**Directive:** Reproduce verbatim the part of the records that opens with the line containing "Open the Comunica menu" and runs through the end of the records, omitting the pictures.

**Supplied material:**
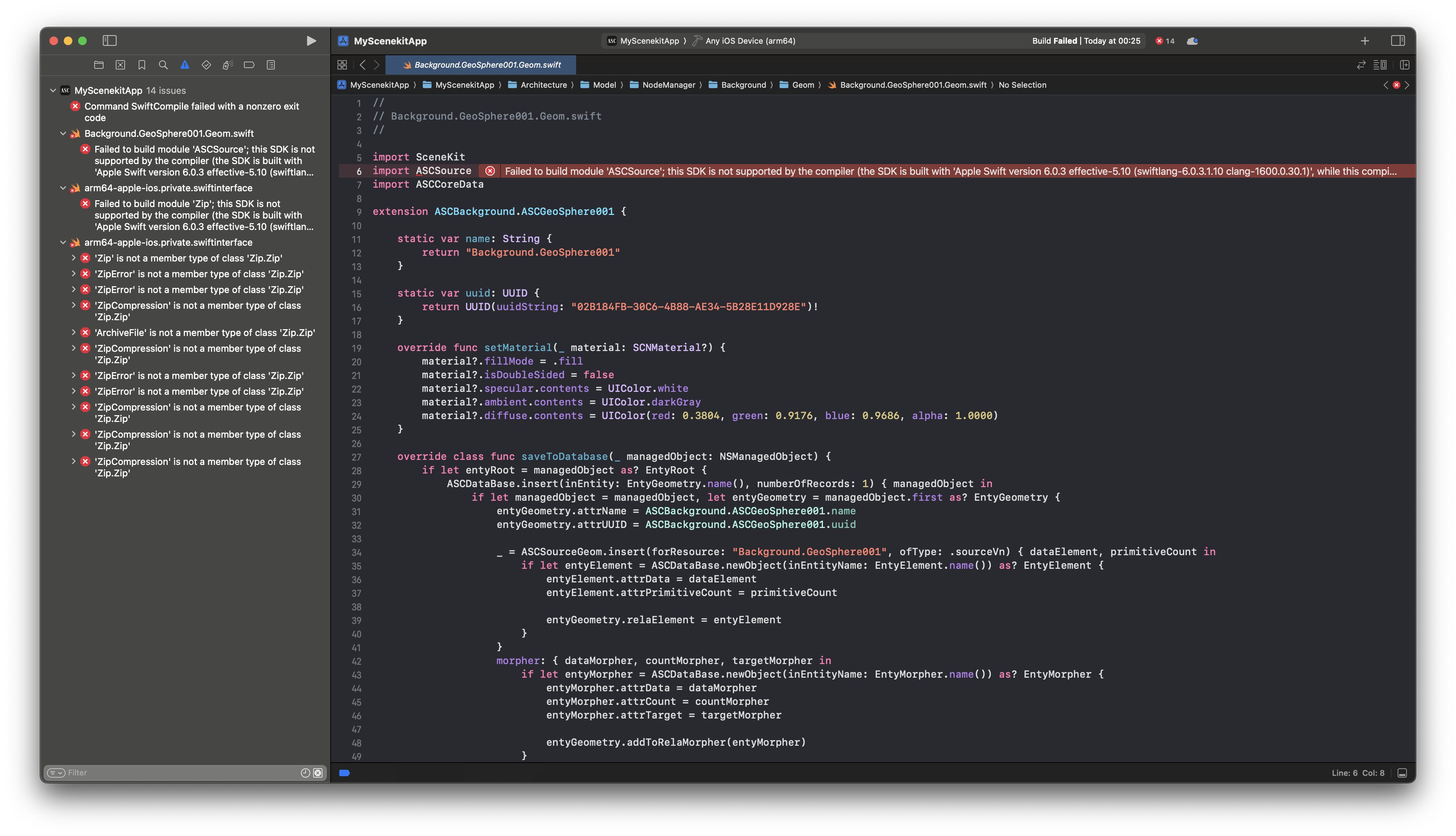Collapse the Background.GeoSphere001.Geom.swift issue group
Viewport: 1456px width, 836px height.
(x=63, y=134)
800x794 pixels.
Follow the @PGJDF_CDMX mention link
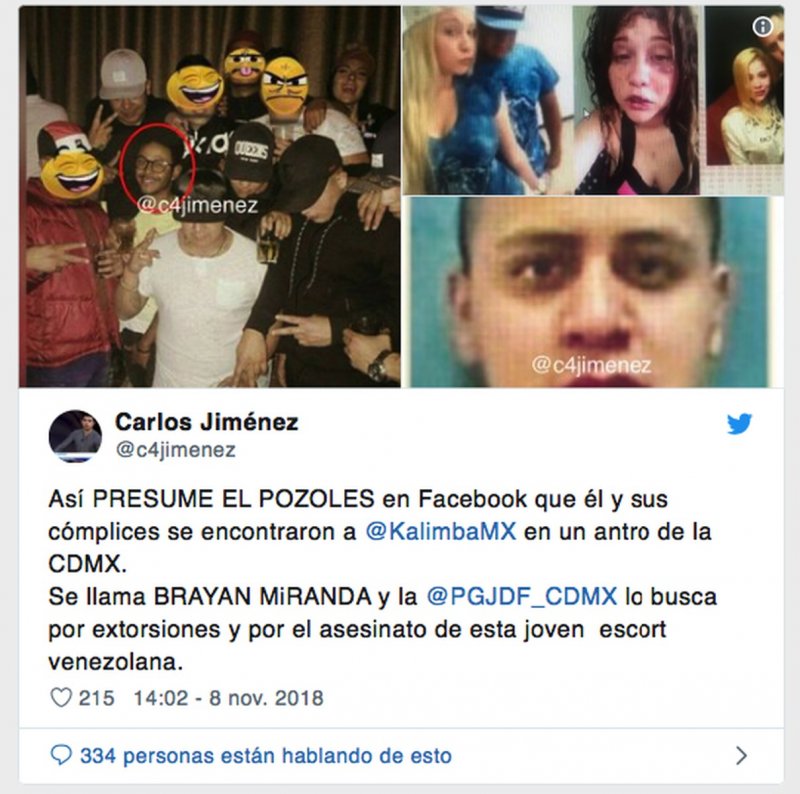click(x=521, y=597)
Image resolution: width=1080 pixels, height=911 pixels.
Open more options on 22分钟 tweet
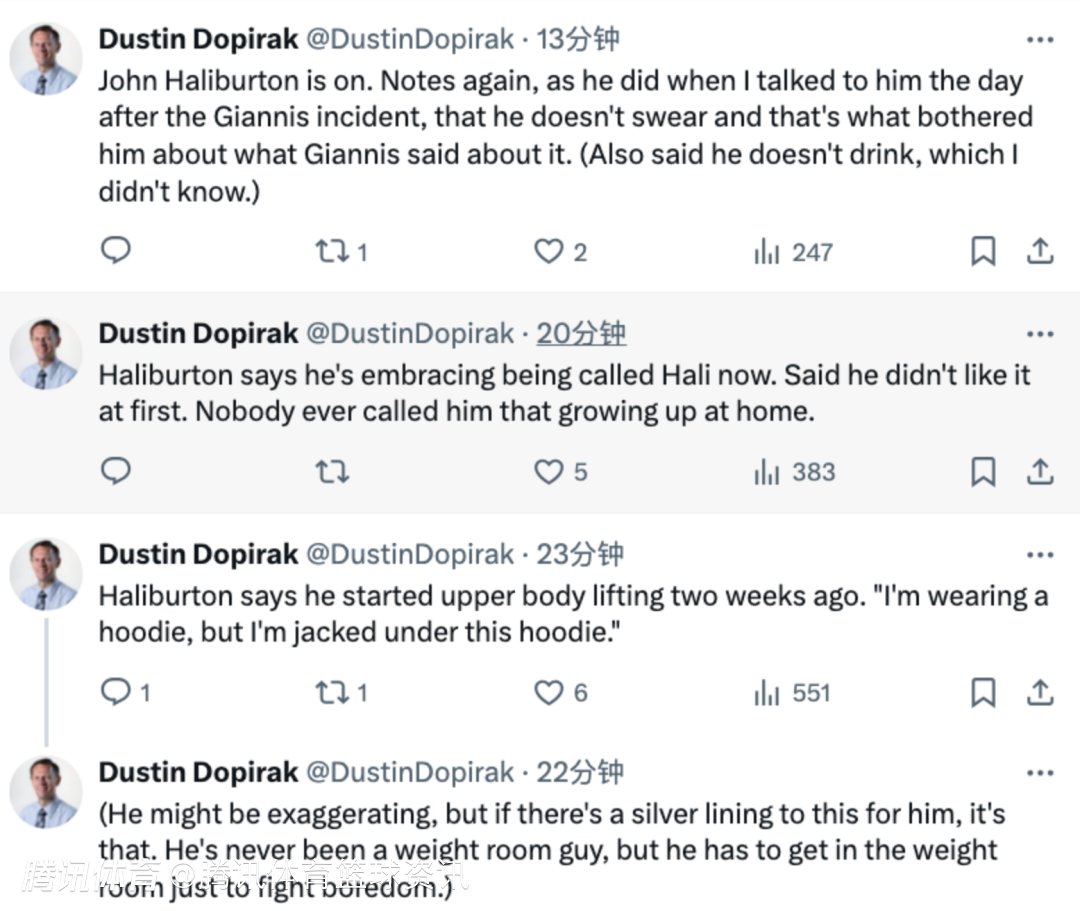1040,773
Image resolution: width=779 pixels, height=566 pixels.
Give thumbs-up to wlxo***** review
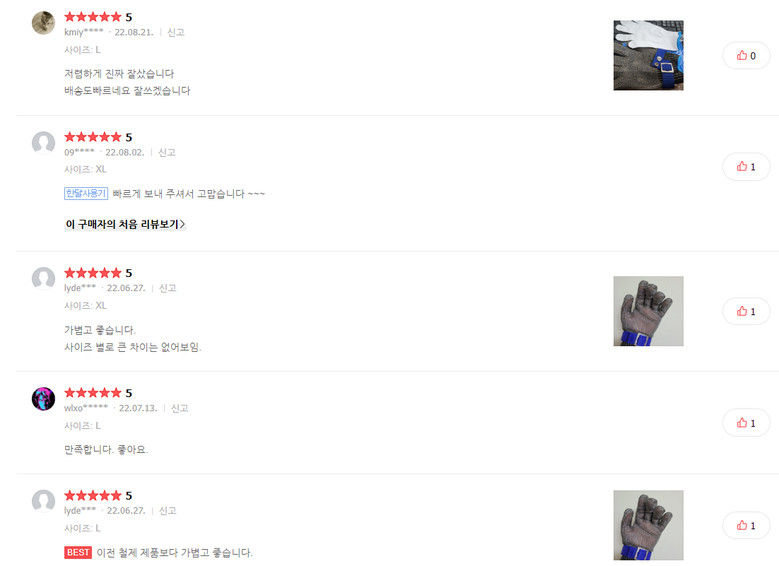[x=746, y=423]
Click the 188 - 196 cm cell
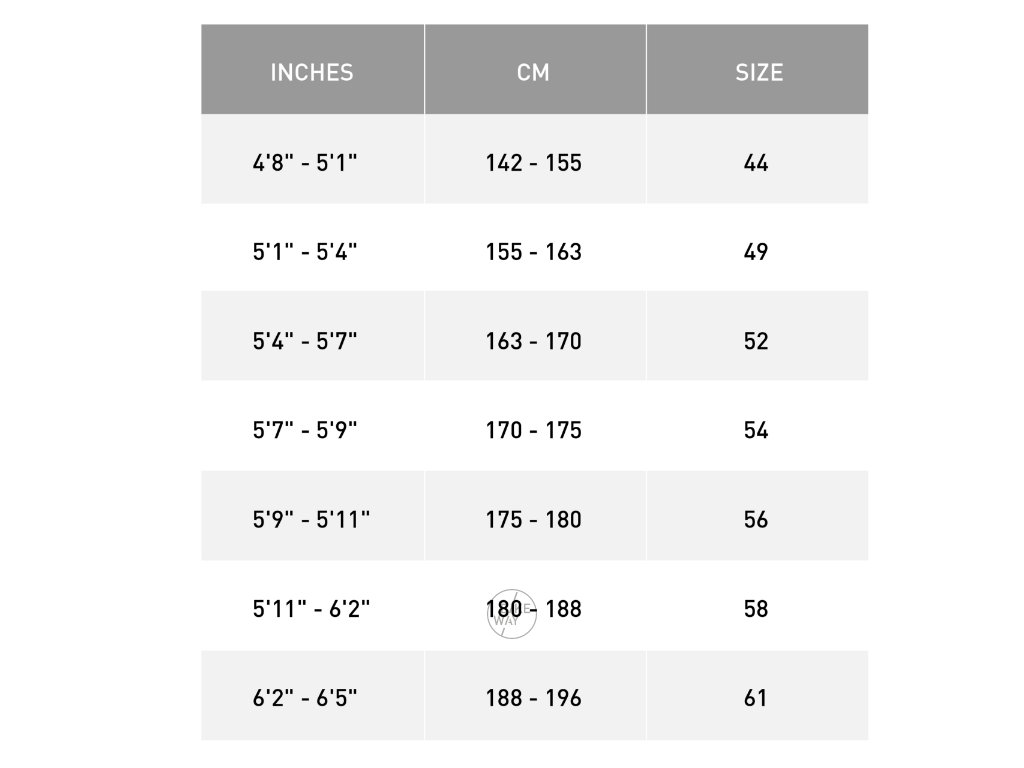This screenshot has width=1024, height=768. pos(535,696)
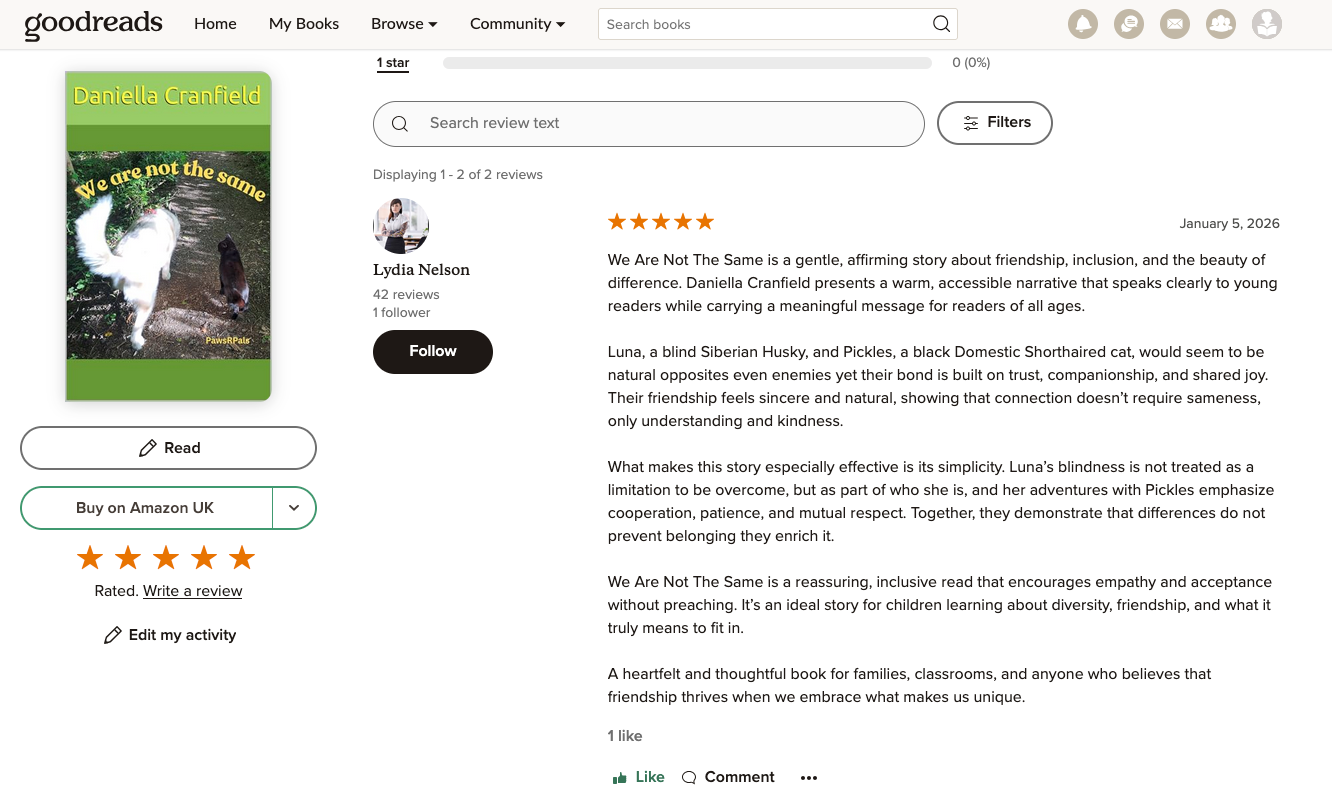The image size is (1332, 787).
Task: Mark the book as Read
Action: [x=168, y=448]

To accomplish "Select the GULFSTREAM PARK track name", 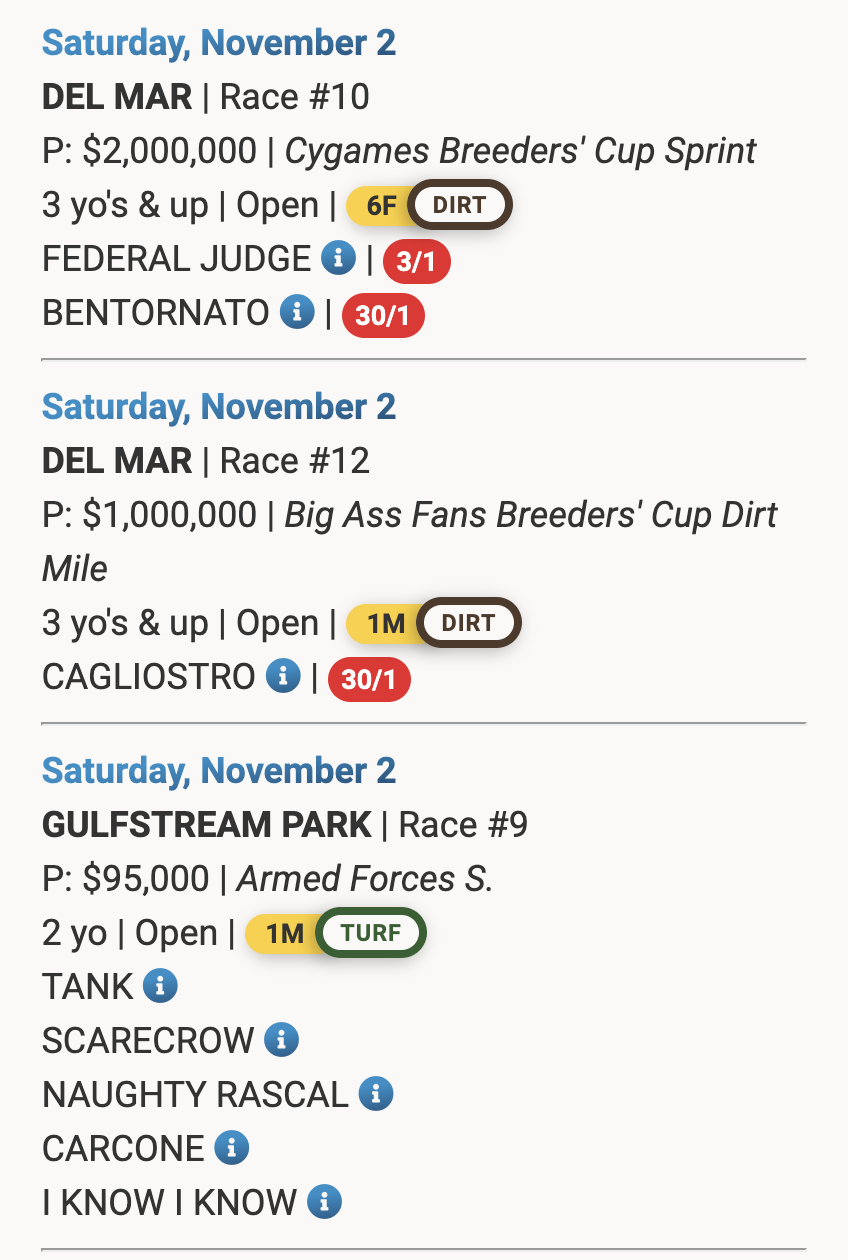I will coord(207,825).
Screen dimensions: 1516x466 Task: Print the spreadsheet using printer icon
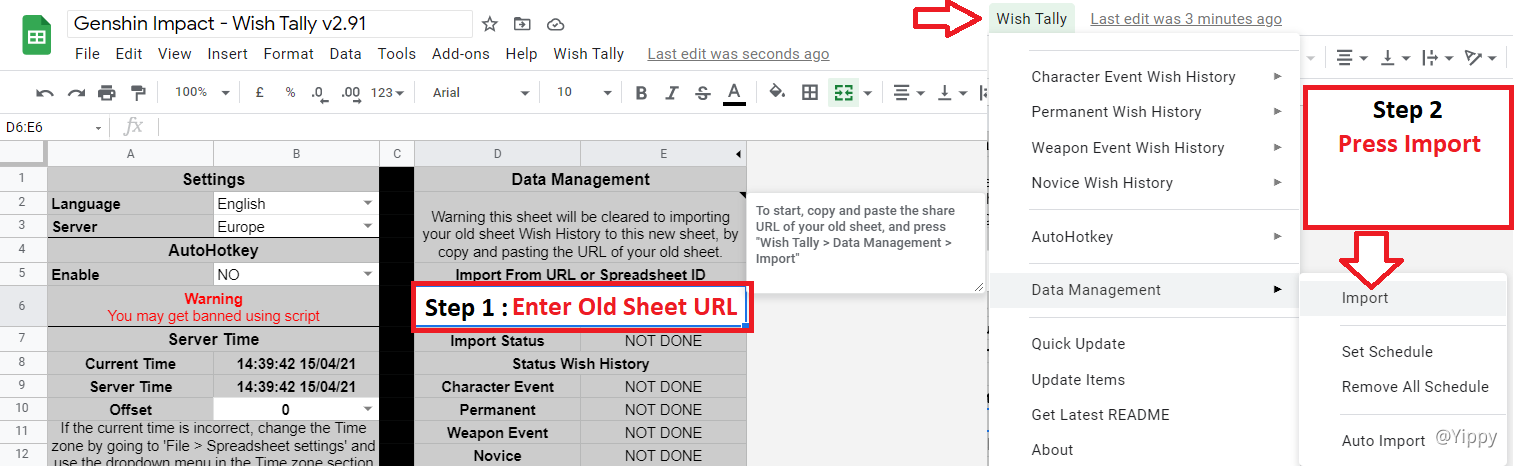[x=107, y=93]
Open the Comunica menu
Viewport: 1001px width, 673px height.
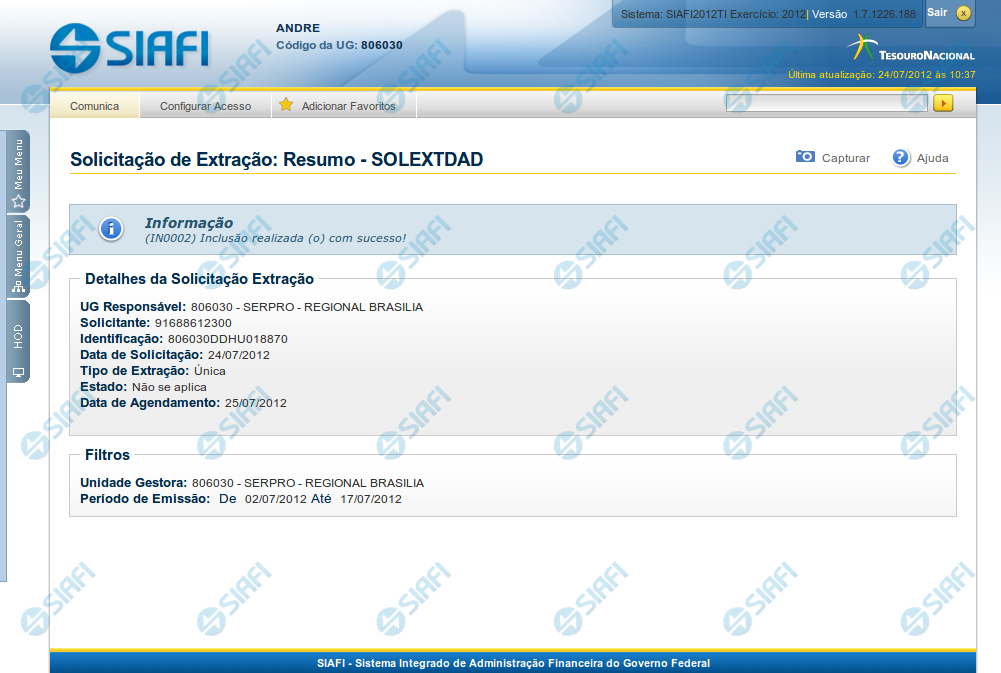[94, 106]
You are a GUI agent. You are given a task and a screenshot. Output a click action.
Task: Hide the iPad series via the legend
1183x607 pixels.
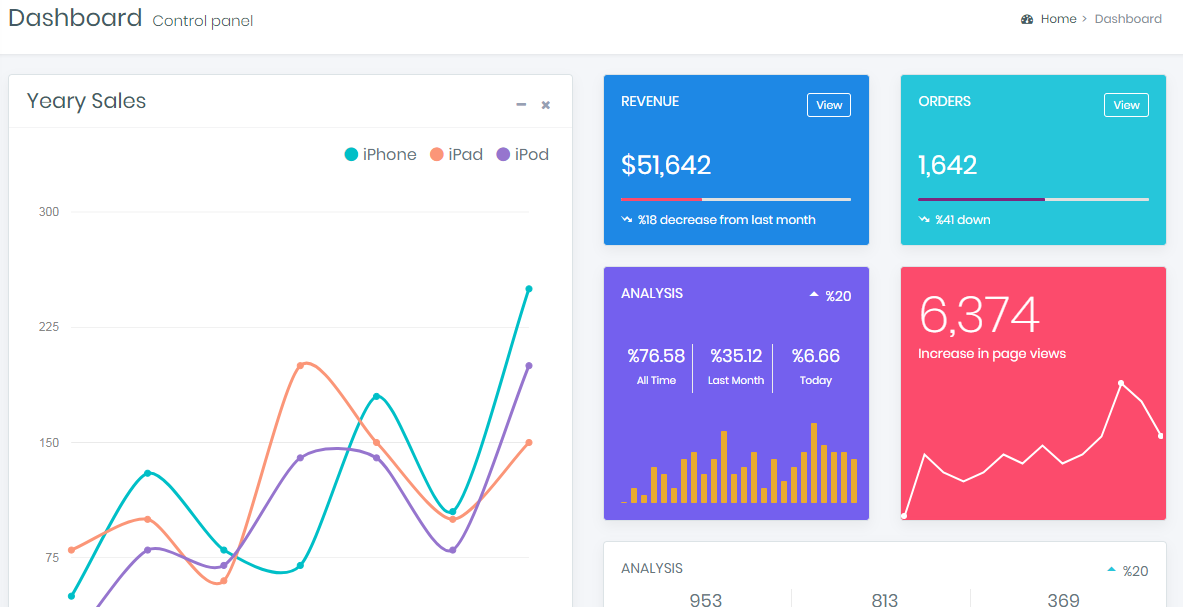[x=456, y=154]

**Task result:**
Open the Comunica menu
Viewport: 1001px width, 673px height.
[94, 106]
You are a GUI agent. You are given a task and a screenshot. Output a click action.
Task: Hide the iPad series via the legend
1183x607 pixels.
[x=456, y=154]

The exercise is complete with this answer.